On Wednesday the decline continued as market participants analyzed a mixed flow of reports on the US-China trade dispute on the eve of a critical round of talks between the two countries. US President Trump helped ease selling pressure on the market by writing on Twitter that Chinese Vice Premier Liu He is going to Washington to “make a deal.” However, his next statement “Let's See” made market participants temper expectations and contributed to maintaining market uncertainty. Later, White House spokeswoman Sarah Sanders confirmed Trump's words that China intends to make a deal this week. She told reporters that the White House received "signs" that the Chinese delegation arriving in Washington wanted to conclude a trade agreement.

On Thursday, US stock indexes finished trading in the red, but retreated from the session low after a message from Trump that he has a “great alternative” to the Chinese trade deal. In general, tensions escalated in anticipation of a critical meeting of representatives of the United States and China, which could lead to a protracted dispute that would threaten global growth. According to the White House press secretary Sarah Huckabi Sanders, Vice Premier Liu He will have lunch with the US Trade Representative Robert Lightheiser and other US officials, as the two largest countries in the world are trying to save a bargain. However, Mr. Liu’s meeting with President Trump is not foreseen, she added.

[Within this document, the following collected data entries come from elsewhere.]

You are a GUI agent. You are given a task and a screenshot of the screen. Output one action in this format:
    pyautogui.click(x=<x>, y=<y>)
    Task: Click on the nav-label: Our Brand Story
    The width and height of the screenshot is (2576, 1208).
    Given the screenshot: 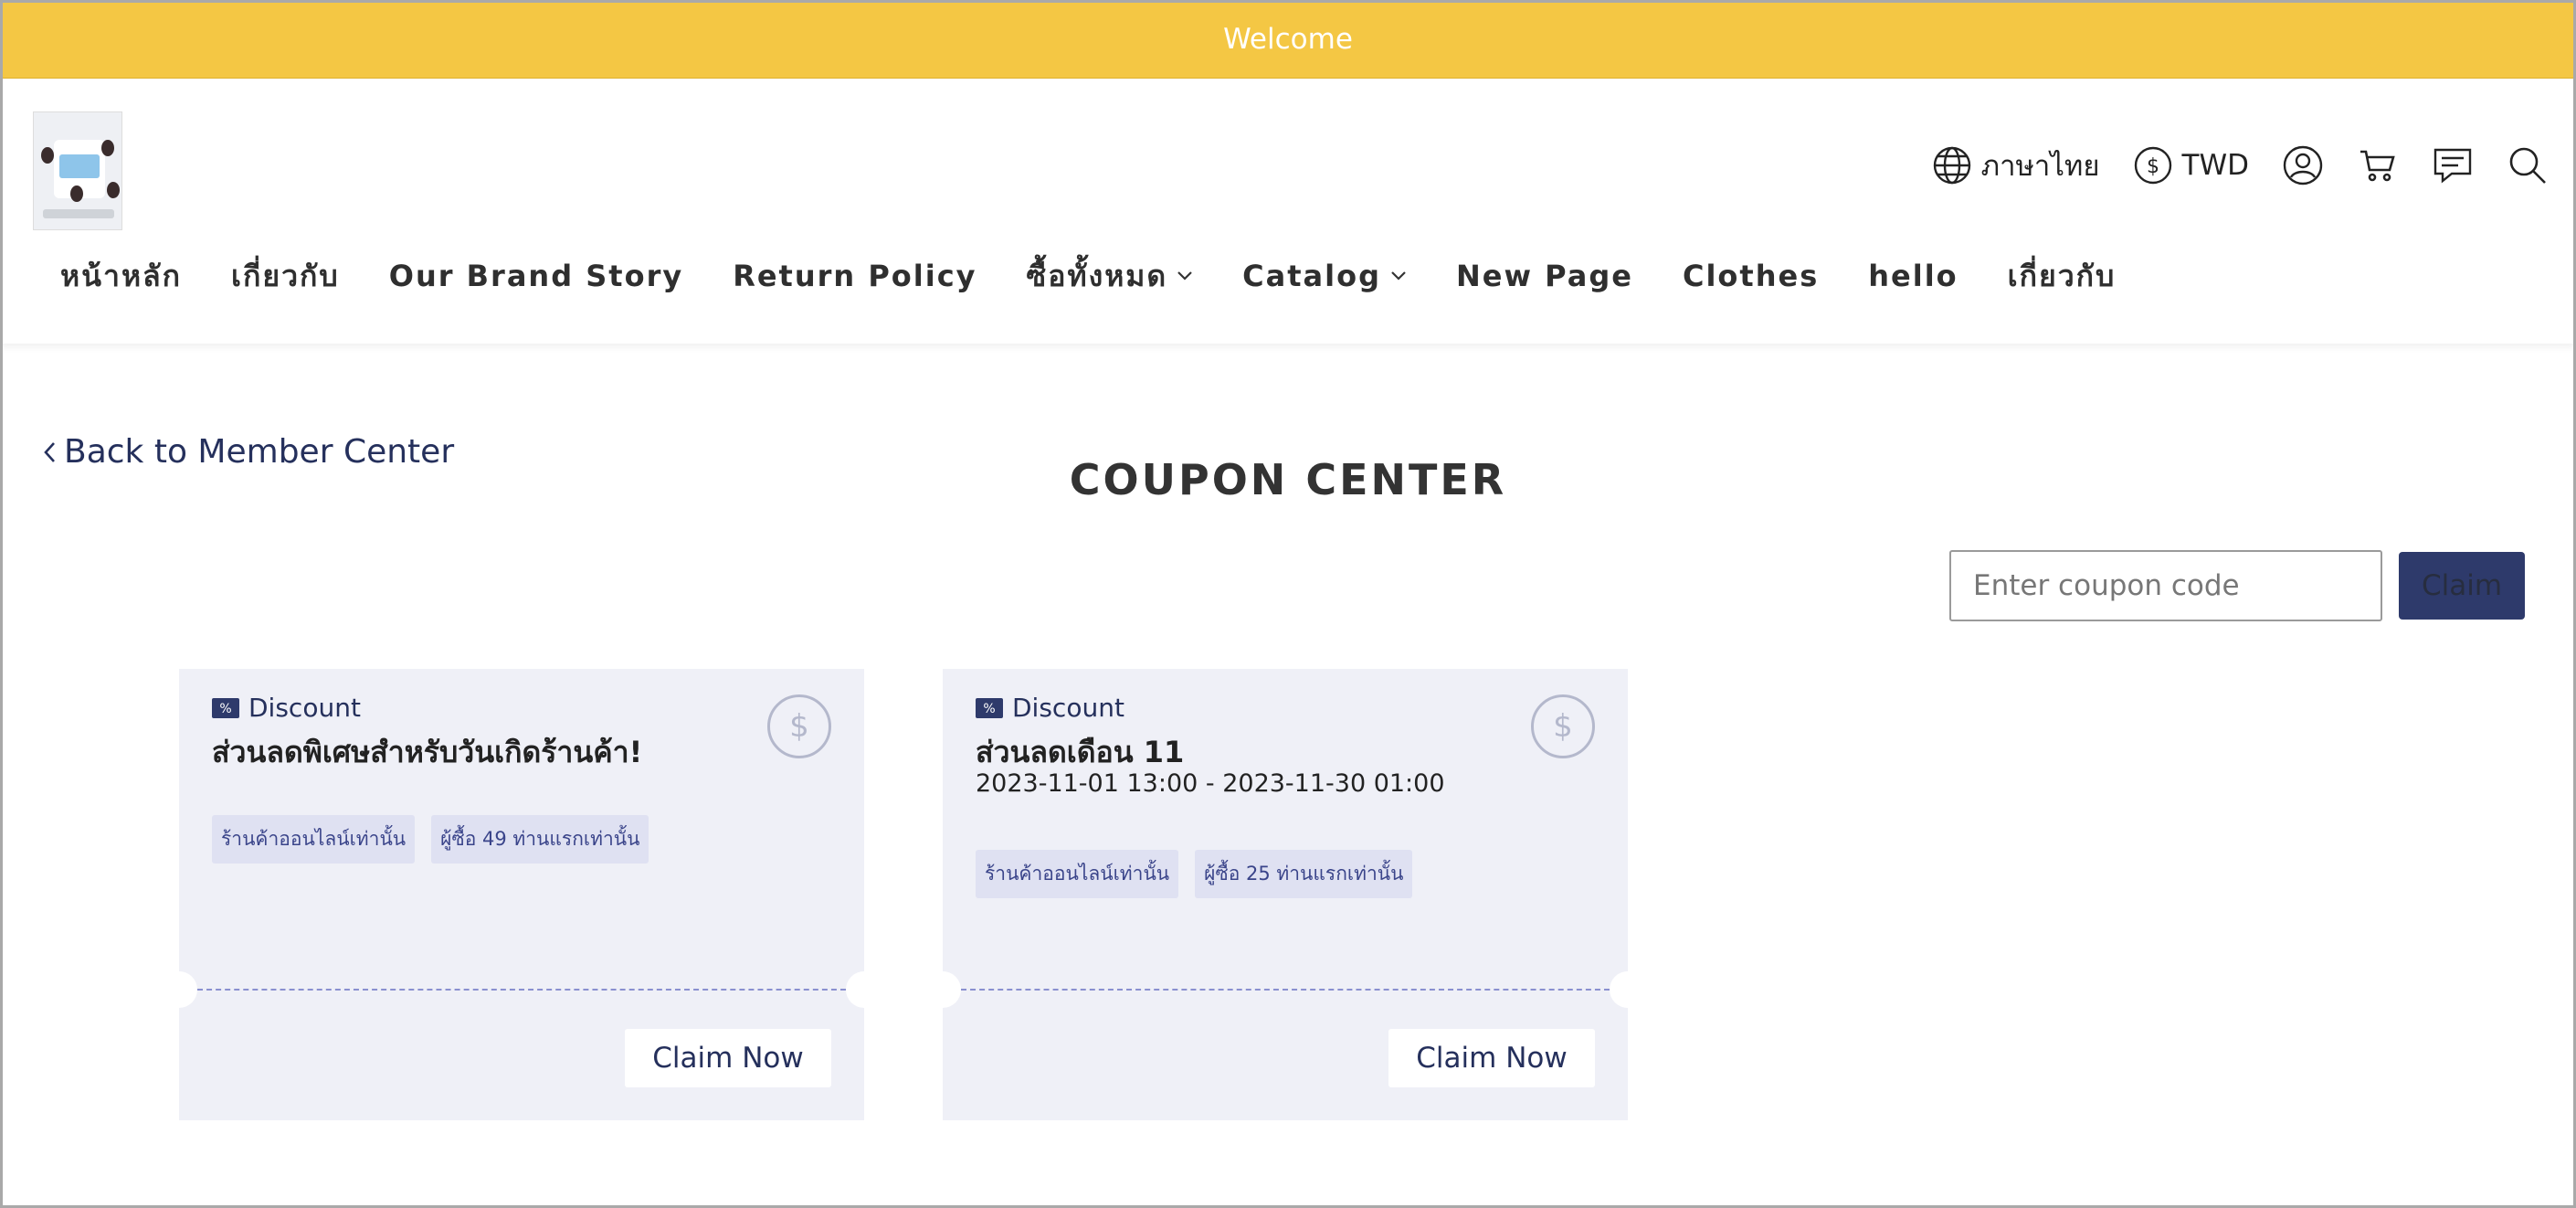 What is the action you would take?
    pyautogui.click(x=536, y=276)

On Friday, major US stock indexes ended the session with a rise, helped by Trump’s statement that tariffs may or may not be removed depending on what happens with future negotiations. Market participants also analyzed US data. The report from the Ministry of Labor showed that consumer prices rose in April, but core inflation remained muted, suggesting that the Federal Reserve could keep interest rates unchanged for a while. According to the report, the consumer price index rose by 0.3% last month, which is associated with a rise in prices for gasoline, rents and health care. Consumer price index in March rose by 0.4%. In annual terms, the consumer price index rose in April by 2.0% after rising 1.9% in March. Economists had forecast that the consumer price index would increase by 0.4% in April and by 2.1% on annualized basis.